Al coincidir que se trata de un grave problema de salud pública, los ingenieros agrónomos Mario Alberto Pérez López, Carolina Diaz Fuentes y Bertín Aragón Gallardo, emplazaron a las autoridades sanitarias a dar una explicación de su indiferencia.
Pérez López, agrónomo por la Universidad Autónoma Agraria Antonio Narro de Coahuila, Saltillo, dijo que muchos compradores prefieren las hortalizas y el quesillo de Puebla, porque son más baratos, sin embargo, son altamente contaminados, "porque su desarrollo o elaboración proviene de sitios insalubres", aseveró.

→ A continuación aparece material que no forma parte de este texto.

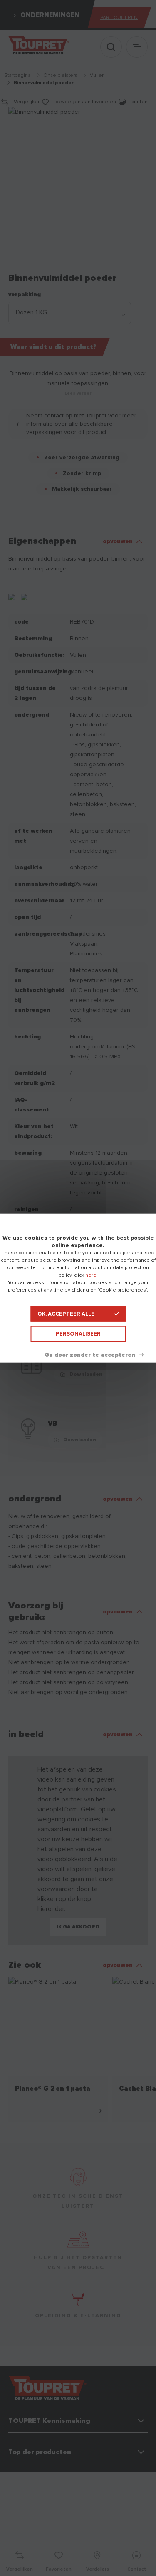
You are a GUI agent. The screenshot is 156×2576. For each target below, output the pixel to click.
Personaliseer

Aparte de su contacto con aguas negras, que contienen excremento y residuos tóxicos de talleres automotrices, fábricas y maquiladoras, gran parte de las hortalizas procedentes de Puebla, también registra fuerte contaminación por fertilizantes sintéticos y pesticidas, reforzó de su lado Carolina Diaz Fuentes, especialista en agronomía por el Instituto Tecnológico del Valle de Oaxaca.
Un niño o una persona de la tercera edad que se lleva a la boca alimentos en esas condiciones, se está prácticamente "suicidando" porque puede contraer una infección muy peligrosa que de no ser atendida oportunamente, puede causarle la muerte, alertó.